За ужином он был с двоюродной сестрой приторно любезен; а она, как и в первую встречу, отвечала безукоризненно вежливо. Но Шарль чувствовал ее глубокую отчужденность, видел, как она содрогается при малейшем прикосновении его руки — когда он передавал тарелку или тянулся одновременно с ней к черпаку в супнице. В такие мгновения в нем с новой силой закипала ярость, но он говорил себе, что ее отношение к нему не играет никакой роли, скорее, придает пикантность задуманной им тонкой игре.

Магдален еле слышала голоса в зале, почти не различала ужимок и гнусавого пения менестрелей на верхней галерее. Зажатая между подозрительными взглядами мужа и приторно-похотливыми комплиментами кузена, она чувствовала себя беззащитной жертвой, брошенной на съедение воронью, и потому сидела, не отрывая глаз от своих белых рук с длинными белыми пальцами, унизанными перстнями. Они были такие беспомощные и слабые, эти руки, но подсознательно чувствовала, что в них заключена сила, не меньшая, чем в мече или копье рыцаря.

Как только к столу поднесли блюда с очищенными орешками, фруктами и марципаном, Магдален поднялась из-за стола.

— Прошу прощения, милорды.
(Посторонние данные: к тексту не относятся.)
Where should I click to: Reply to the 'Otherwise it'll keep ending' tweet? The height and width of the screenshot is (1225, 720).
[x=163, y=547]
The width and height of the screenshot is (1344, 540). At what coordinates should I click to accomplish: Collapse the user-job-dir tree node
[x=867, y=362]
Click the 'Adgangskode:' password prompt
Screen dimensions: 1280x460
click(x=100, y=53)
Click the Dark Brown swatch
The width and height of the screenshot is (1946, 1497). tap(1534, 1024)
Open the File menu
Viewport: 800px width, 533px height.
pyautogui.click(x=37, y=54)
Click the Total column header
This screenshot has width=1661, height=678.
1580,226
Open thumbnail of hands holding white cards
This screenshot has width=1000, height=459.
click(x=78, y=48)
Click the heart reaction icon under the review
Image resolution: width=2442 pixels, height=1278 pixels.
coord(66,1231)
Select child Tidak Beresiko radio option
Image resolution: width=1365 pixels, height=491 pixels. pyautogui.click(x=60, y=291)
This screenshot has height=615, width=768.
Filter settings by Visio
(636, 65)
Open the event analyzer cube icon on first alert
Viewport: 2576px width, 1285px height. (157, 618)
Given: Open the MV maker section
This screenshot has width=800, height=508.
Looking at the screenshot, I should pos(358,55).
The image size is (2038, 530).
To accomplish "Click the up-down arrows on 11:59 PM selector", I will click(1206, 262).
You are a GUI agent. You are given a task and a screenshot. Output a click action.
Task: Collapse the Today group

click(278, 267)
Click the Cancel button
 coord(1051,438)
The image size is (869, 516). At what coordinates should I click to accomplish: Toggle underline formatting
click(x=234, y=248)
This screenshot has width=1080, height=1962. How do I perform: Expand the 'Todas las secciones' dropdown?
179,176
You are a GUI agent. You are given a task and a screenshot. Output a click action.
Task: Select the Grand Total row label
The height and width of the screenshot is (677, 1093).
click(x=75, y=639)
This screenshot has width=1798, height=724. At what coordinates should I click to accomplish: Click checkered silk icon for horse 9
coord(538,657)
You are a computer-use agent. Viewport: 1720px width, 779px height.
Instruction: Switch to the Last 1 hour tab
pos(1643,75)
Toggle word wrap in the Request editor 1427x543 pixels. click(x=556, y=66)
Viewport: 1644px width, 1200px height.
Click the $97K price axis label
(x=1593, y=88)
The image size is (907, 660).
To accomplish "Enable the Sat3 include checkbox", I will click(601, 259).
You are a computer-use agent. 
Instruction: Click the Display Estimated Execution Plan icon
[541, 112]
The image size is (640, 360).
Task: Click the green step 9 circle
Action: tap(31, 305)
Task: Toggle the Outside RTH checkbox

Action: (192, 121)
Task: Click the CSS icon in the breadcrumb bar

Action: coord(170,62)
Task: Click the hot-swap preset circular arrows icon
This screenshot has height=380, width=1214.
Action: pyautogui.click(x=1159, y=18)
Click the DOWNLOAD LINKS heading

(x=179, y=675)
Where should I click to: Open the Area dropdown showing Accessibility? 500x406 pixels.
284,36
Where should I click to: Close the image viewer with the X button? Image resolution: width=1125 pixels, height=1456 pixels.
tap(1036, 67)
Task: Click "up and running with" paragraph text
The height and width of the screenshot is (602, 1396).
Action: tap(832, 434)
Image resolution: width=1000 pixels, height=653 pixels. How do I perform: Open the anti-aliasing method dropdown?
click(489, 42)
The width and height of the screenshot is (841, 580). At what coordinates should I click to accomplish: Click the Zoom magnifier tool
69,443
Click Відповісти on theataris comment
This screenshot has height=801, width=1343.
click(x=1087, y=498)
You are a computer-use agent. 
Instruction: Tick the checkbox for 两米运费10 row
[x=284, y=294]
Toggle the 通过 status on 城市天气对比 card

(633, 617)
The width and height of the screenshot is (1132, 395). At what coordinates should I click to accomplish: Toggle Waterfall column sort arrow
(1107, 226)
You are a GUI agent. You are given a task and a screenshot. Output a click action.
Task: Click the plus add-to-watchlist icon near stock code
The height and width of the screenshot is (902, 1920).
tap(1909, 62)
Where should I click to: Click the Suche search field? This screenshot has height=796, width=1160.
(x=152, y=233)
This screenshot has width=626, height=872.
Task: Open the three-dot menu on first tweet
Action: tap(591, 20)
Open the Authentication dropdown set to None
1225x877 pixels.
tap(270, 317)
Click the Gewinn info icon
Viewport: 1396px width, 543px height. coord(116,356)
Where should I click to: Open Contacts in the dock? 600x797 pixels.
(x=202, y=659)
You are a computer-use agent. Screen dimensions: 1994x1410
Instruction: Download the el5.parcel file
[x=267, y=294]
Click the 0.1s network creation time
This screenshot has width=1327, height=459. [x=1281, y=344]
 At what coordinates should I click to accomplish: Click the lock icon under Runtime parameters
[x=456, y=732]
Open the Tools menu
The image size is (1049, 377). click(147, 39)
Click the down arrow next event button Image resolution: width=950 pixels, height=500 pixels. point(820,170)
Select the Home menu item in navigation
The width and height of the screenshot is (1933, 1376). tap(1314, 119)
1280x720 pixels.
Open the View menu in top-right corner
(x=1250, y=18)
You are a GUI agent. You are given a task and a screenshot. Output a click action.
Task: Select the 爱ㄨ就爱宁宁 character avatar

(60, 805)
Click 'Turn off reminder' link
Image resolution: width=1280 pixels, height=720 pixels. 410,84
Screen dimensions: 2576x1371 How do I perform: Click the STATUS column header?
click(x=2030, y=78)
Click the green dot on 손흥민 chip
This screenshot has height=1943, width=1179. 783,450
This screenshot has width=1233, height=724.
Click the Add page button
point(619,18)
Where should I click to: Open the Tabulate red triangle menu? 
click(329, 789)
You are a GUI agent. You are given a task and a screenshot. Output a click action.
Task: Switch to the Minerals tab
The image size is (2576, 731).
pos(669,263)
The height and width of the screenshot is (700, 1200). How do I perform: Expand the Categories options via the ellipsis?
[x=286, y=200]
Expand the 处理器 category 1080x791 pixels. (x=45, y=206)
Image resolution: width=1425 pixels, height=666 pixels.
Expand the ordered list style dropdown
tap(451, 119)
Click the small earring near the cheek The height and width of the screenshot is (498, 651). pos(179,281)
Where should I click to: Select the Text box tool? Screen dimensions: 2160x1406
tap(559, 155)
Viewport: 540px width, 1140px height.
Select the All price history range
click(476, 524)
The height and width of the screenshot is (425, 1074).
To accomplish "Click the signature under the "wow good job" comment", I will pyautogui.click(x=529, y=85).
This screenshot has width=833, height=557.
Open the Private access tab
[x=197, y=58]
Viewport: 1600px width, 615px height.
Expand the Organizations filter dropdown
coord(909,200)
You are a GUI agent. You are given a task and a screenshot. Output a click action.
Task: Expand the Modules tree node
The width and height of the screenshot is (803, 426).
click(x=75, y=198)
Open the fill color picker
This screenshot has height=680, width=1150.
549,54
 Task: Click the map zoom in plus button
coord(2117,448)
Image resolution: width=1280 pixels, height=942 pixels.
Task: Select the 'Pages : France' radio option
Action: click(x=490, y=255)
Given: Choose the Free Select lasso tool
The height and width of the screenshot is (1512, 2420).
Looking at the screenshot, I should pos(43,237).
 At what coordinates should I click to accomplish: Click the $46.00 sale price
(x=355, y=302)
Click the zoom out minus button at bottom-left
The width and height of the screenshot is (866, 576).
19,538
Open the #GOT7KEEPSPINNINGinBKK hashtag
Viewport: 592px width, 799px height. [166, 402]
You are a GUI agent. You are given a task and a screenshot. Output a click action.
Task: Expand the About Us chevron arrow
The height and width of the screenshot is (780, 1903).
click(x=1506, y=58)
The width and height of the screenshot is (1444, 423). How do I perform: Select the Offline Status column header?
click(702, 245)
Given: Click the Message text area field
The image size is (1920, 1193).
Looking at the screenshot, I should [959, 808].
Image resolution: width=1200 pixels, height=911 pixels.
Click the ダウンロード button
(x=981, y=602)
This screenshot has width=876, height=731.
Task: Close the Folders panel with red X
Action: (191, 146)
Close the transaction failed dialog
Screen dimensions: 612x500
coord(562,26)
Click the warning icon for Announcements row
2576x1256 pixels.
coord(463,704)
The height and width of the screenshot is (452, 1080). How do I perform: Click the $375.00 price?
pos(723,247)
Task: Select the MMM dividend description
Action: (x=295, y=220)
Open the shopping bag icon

Я несколько утомлена, и мне скоро кормить ребенка.

Шарль д'Ориак выдержал паузу, загребая горсть орехов, потом лукаво блеснув глазами, спросил:

— Вы, наверное, собираетесь пойти в часовню, кузина?

— Я. я вас не понимаю, — ее губы побледнели.

— Я думал, что у вас такая привычка — ходить с ребенком в часовню после заутрени. — Шарль улыбнулся, чувствуя на себе цепкий взгляд Эдмунда. — Я случайно увидел, как вы вышли оттуда в ночь перед отъездом гостей.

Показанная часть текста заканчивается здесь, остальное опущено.